También un llamada vital, un escándalo, un feliz contratiempo, un malentendido de los elementos. Un antídoto del rayo, un castigo al fuego. La lluvia en las tardes plomizas es una canción triste. La lluvia sirve para llegar tarde, para que se nuble la vista. La lluvia sirve para arruinar las corbatas y remover recuerdos.
La lluvia puede ablandar el alma y conmover a los malhumorados. La lluvia invita a los niños al juego, y los enamorados a sus juegos. Enfrentar a la lluvia puede ser un deporte extremo, un gesto heroico, la deliberada búsqueda de la inspiración y la desesperanza (sé de un poeta que se murió de lluvia, aunque le diagnosticaron pulmonía).
La lluvia es un gran pretexto para fumar, para tomar un té o un cognac. Para decir cosas que se tenían guardadas y muy secas, muy dentro. La lluvia es un buen pretexto para maldecir al mundo y a los enemigos. La lluvia invita a pensar en otros sitios, donde no lastimaría esa lluvia, esa que ha humedecido lo más blando.
La lluvia sirve para imaginar paraísos, para repasar las tablas de multiplicar y recordar rostros perdidos. La lluvia en proporciones oceánicas puede despertar, tierra adentro, vocaciones irrefrenables de súbitos marinos. La lluvia también estimula la filosofía especulativa, las causas últimas, las razones del mundo. La lluvia es una pregunta ensordecedora que responde a las preguntas esenciales. La lluvia puede contener en su canto trozos de melodías sinfónicas que permanecerán inéditas.
La lluvia nos mueve, nos arrincona, nos seduce, nos arrasa. La lluvia puede puede despertar humildades y solidaridades nunca vistas, y hace sentir bienaventurado la que se refugia en un dintel, un zaguán o un portal. La lluvia hace sentir poderoso al que blande un paraguas.
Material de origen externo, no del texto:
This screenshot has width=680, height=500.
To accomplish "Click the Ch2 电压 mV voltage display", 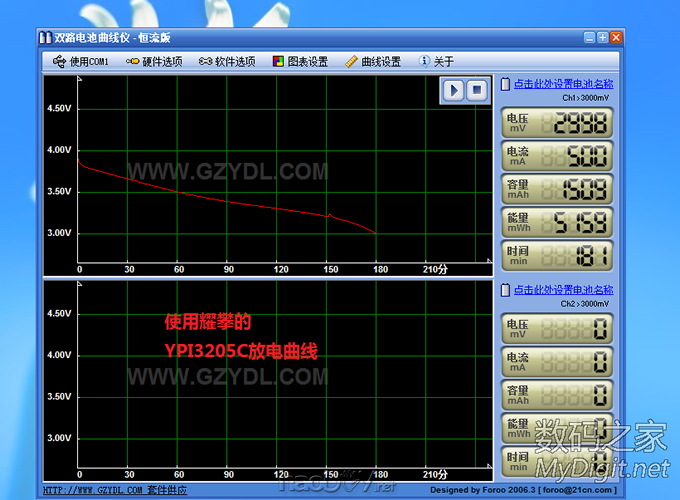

La lluvia, como metáfora de muerte, empapa a todos por igual. La lluvia pone a prueba los temperamentos, y llamarla fuente de vida, alegría, maldición o inoportuna vengadora es facultad de cada uno. La lluvia nunca está más viva que cuando nos golpea en el rostro. Y nosotros, después de la lluvia, empapados hasta los huesos, tiritando de frío, tenemos la ocasión perfecta, fugaz, de lamentarnos y reírnos y de sentirnos dichosamente vivos.